In November and December of 2011, Johannesburg artist Robyn Penn showed 'Pretty World' at David Krut Projects at ArtsOnMain. Michael mith chatted to her about repetition, irony and contemplating the aesthetics of the horrific image.
Michael Smith: Robyn, this show is something of a departure from your previous show at Brodie/Stevenson. How did the development of this new body of work happen?
Robyn Penn: ‘Brutal Year’ was my first. That body of work dealt with a particular period in my life: the works mirrored an extended time where my everyday was a place of ‘between-ness’. What all my work has in common is the influence of Romantic painter Caspar Friedrich, writer/poet Charles Bukowski, a sublime preoccupation with the sky, multiple images, my interest in neuroscience and my relationship with the world.
This body of work started with small ink drawings and gouache paintings of the surface of the ocean and of Muybridge’s clouds. I was interested in the sameness of sky and water. Sky and clouds resonate for me, providing a necessary quiet from the chaos happening on the ground and an easy metaphor for distractions. In this sense, Muybridge’s clouds were marvellous. He photographed dramatic clouds and then ‘photo-shopped’ them into his landscapes to provide more depth. He re-used the same clouds in several different landscapes. Referencing Muybridge led me to the idea of ‘clouds added’ to the landscape and the notion that we very often add metaphorical clouds to our landscapes. And, of course, there have been some extremely potent, very real clouds added by humans to landscapes. This is how I started looking at atomic bomb clouds.

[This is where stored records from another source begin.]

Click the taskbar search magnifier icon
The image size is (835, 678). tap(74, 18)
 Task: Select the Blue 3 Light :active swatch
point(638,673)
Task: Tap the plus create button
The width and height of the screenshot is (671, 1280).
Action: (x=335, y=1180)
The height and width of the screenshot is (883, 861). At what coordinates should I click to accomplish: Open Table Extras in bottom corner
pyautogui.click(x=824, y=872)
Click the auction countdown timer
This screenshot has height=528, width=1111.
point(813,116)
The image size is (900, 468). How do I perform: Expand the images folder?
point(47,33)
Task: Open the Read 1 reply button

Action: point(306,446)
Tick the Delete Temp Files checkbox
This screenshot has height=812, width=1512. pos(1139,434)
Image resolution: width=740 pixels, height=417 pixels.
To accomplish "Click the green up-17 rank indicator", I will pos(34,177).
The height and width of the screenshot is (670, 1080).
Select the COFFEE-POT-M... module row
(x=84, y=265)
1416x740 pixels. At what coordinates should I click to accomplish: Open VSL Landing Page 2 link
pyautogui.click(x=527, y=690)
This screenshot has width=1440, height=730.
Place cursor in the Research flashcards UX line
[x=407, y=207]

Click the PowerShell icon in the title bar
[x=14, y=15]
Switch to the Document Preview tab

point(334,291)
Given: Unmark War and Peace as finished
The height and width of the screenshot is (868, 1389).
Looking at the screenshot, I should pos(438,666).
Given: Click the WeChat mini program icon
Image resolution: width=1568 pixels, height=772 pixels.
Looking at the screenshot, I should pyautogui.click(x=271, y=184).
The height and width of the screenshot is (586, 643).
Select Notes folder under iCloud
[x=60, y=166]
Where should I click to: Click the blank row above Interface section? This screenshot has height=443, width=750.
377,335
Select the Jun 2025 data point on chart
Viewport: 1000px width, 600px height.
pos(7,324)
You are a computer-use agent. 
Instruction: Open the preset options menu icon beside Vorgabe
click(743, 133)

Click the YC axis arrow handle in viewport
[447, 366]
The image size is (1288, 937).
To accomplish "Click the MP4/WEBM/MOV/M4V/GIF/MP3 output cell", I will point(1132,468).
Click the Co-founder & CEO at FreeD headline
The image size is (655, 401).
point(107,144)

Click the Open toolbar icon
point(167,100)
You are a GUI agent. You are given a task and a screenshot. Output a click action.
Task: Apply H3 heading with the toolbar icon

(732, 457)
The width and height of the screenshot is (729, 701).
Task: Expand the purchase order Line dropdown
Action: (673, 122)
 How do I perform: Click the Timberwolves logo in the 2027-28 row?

MS: The title of the show seems to suggest you are dealing in irony: an exhibition of images of atomic clouds titled ‘Pretty World’?
RP: For me the reality of life is like a Charles Bukowski poem - brutal and beautiful in the same breath. You can’t use an image like an atomic cloud and not speak of horror on some level. I remember watching a BBC documentary on the Hiroshima/Nagasaki disasters and seeing interviews with survivors of the atomic bombs. They were recalling what they were doing at the time the bombs were falling in the sky above them, before they exploded; they were banal things. An old man recalled that he was a young boy and was counting. A woman recalled, as a girl, that she was preparing a tray of tea. I borrowed the title of my show from songwriter Sam Baker. His lyrics bring me back to the humanness of the everyday. Even in a disaster there is the day, parts of it unfettered by our influence.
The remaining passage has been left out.